NHC, a privately held company in Kansas City, Kansas, must improve its information security practices and submit to biennial audits of its security practices for the next 20 years under the FTC settlement, FTC chairwoman Deborah Platt Majoras said. The settlement bars the company and owner Christopher Likens of making deceptive claims about privacy and security policies.

Majoras called NHC's data-handling practices "careless" during a speech at a Washington, D.C., data security conference sponsored by the Progress & Freedom Foundation, a free-market think tank.

"Data security has been surprisingly lax at a number of companies," she said. "The cases we're bringing have not been close calls."

NHC and NTA routinely obtain personal consumer information, including names, Social Security numbers, credit histories, and bank and credit card numbers, from banks, real-estate brokers and customers, the FTC said.

NHC and NTA made claims about its privacy and security policies that it did not honor, the FTC said.

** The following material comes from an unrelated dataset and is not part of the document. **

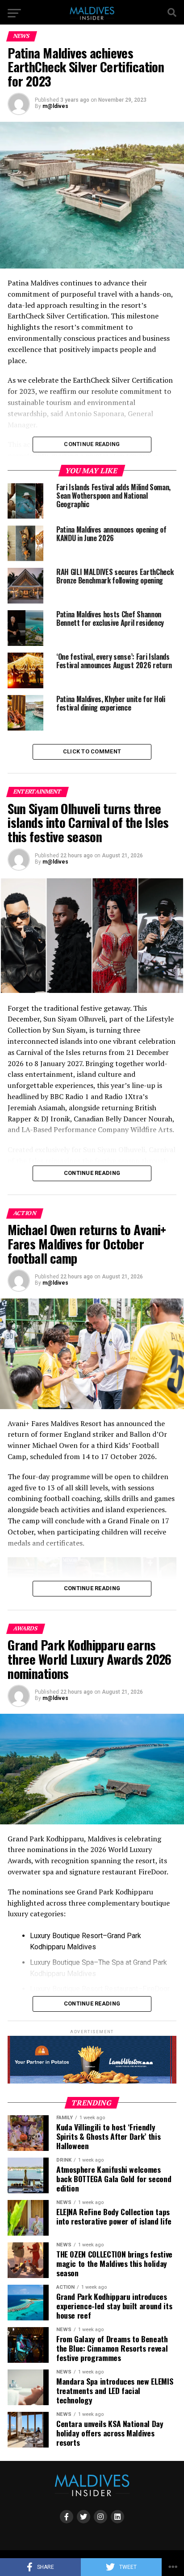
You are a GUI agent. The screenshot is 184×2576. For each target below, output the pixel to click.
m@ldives (55, 106)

Since 2003, the companies failed to deploy several data-protection measures, the FTC said:

-- They failed to assess risks to the information they collected and stored, both online and offline.

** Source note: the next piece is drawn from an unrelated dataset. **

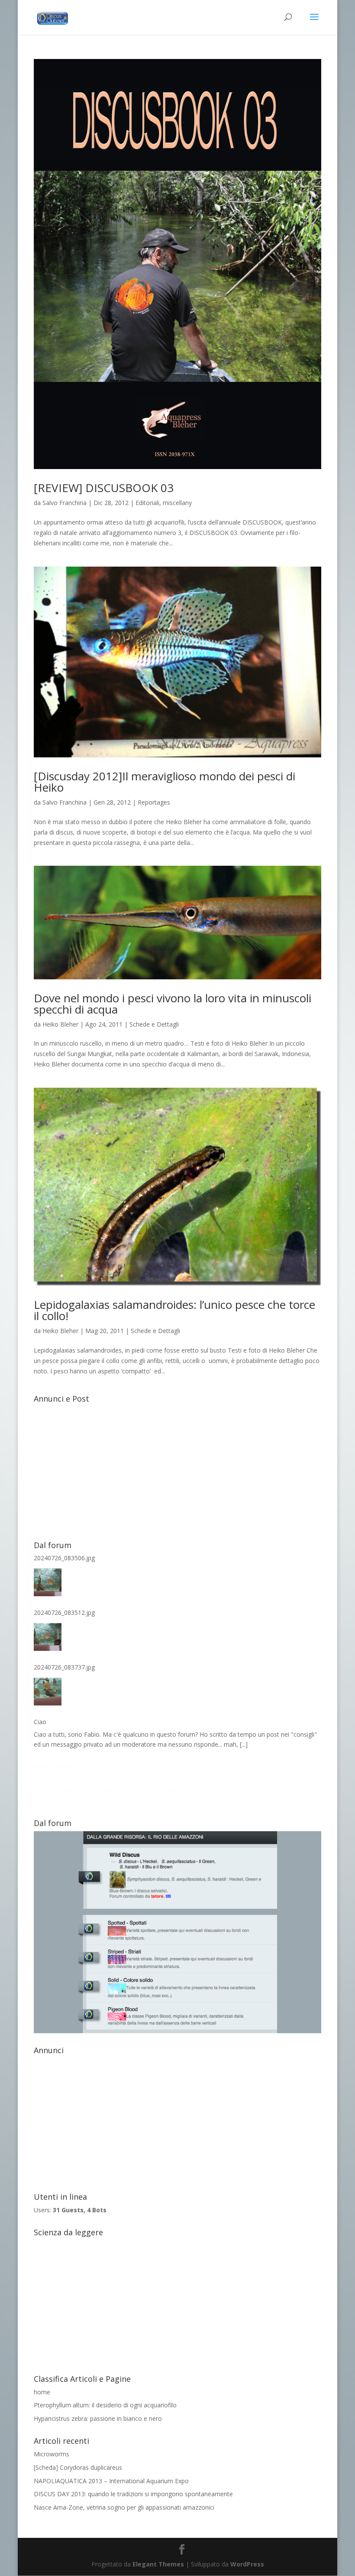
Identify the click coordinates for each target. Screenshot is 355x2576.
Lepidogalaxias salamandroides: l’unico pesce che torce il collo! (174, 1310)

-- They did not implement "simple, low-cost, readily available" defenses to common Web site attacks.

-- They failed to implement "reasonable" polices in key areas such as employee screening and training, as well as the handling of personal data.

-- They did not employ reasonable measures to detect and respond to authorized access to data and did not conduct security investigations.

A hacker in April 2004 used a common Web attack to gain access to NHC's computer network, said the FTC, which did not specify the type of attack. In February 2005, a Kansas City television station found intact paperwork containing NHC customers' personal information in a dumpster outside the company's building, the FTC said.

The FTC looks for reasonable security measures, and in some data breach cases, the agency does not file a complaint against the company that lost the data, Majoras said. The agency has concluded in several cases that the breached company was employing reasonable security practices and should not be charged for unfair or deceptive trade practices, she said.

"I emphasize the standard is reasonableness, not perfection," she said.